# [What this task involves]
Duplicate the rows verbatim, starting at the line that contains "Image resolution: width=791" and ending at the last of the rows, both ends included, and omit the pictures from your answer.

# [Materials provided]
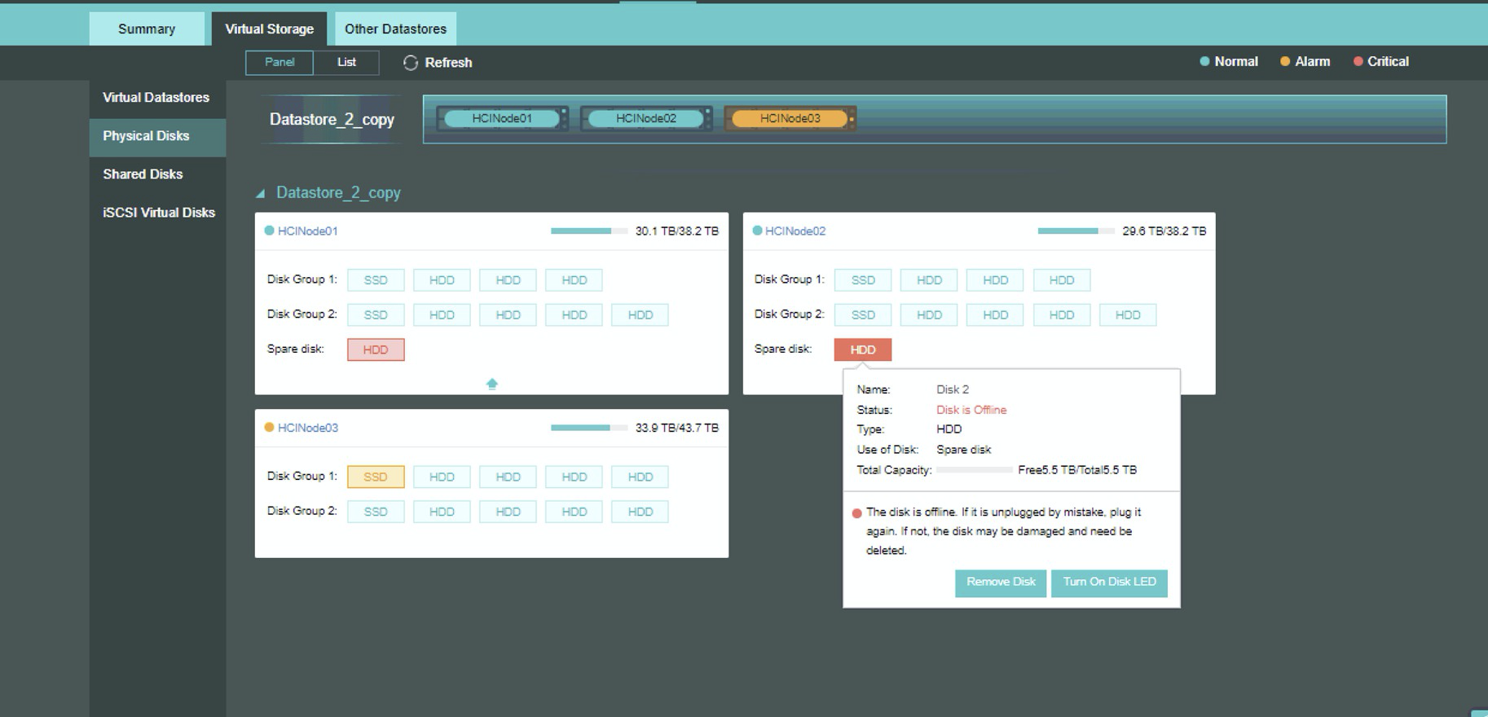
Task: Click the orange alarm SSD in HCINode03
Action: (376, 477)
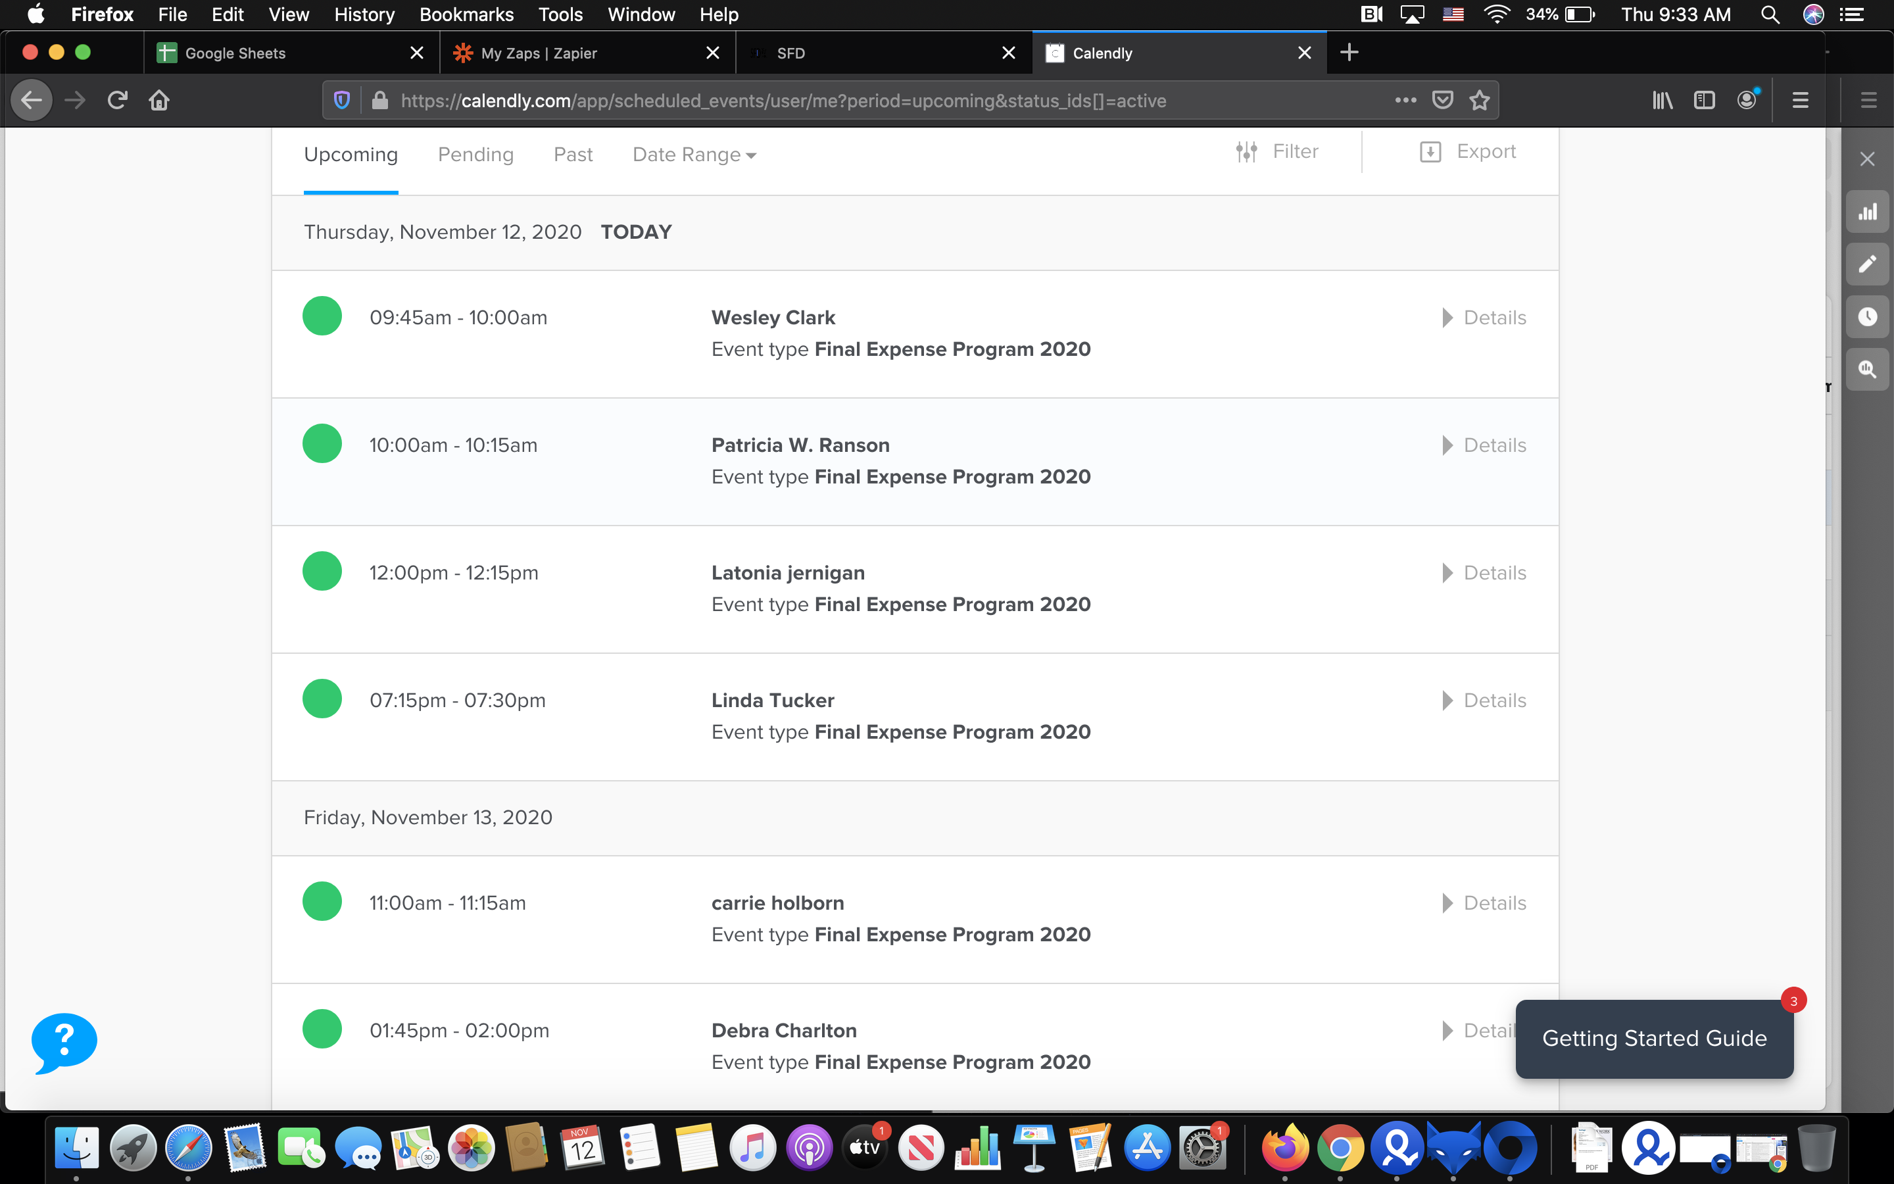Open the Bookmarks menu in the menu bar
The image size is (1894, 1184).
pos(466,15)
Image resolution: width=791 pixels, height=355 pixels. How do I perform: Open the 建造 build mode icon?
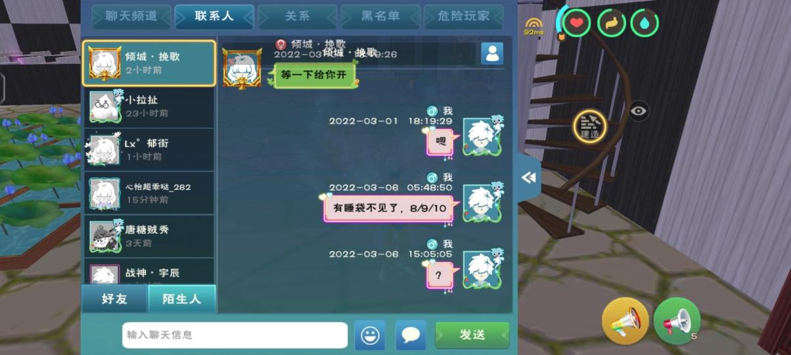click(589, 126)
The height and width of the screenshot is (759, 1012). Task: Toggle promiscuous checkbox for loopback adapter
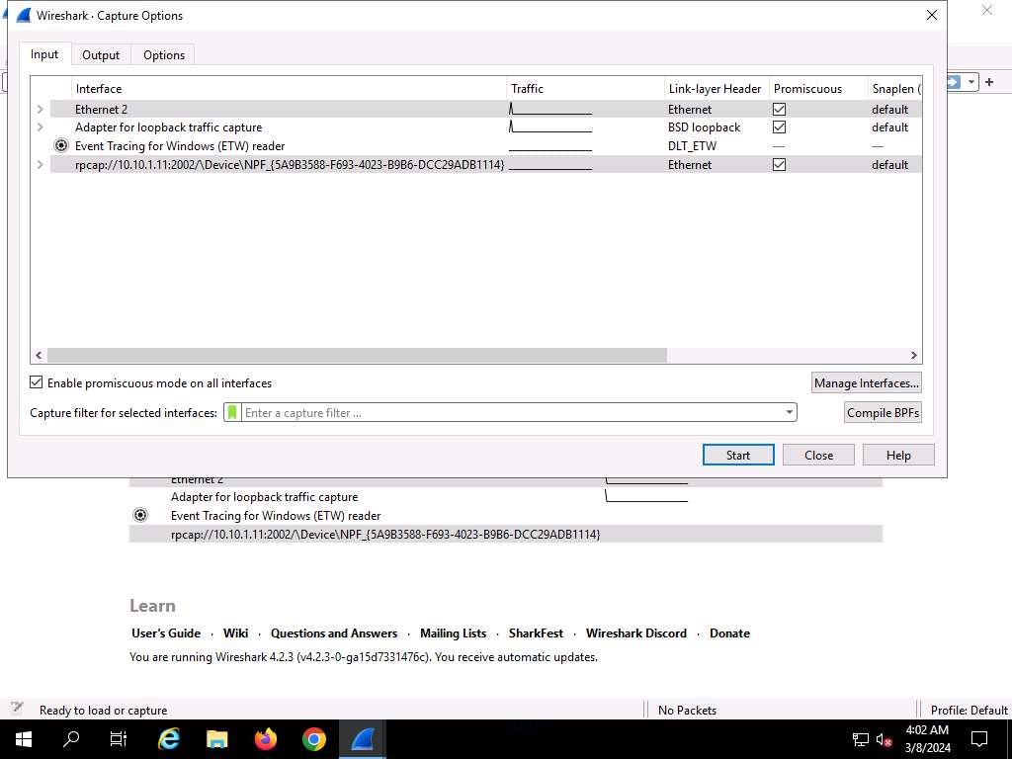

# [Response to the exercise]
Image resolution: width=791 pixels, height=355 pixels. How do I perform: Open the 建造 build mode icon?
click(589, 126)
The height and width of the screenshot is (759, 1012). Task: Toggle promiscuous checkbox for loopback adapter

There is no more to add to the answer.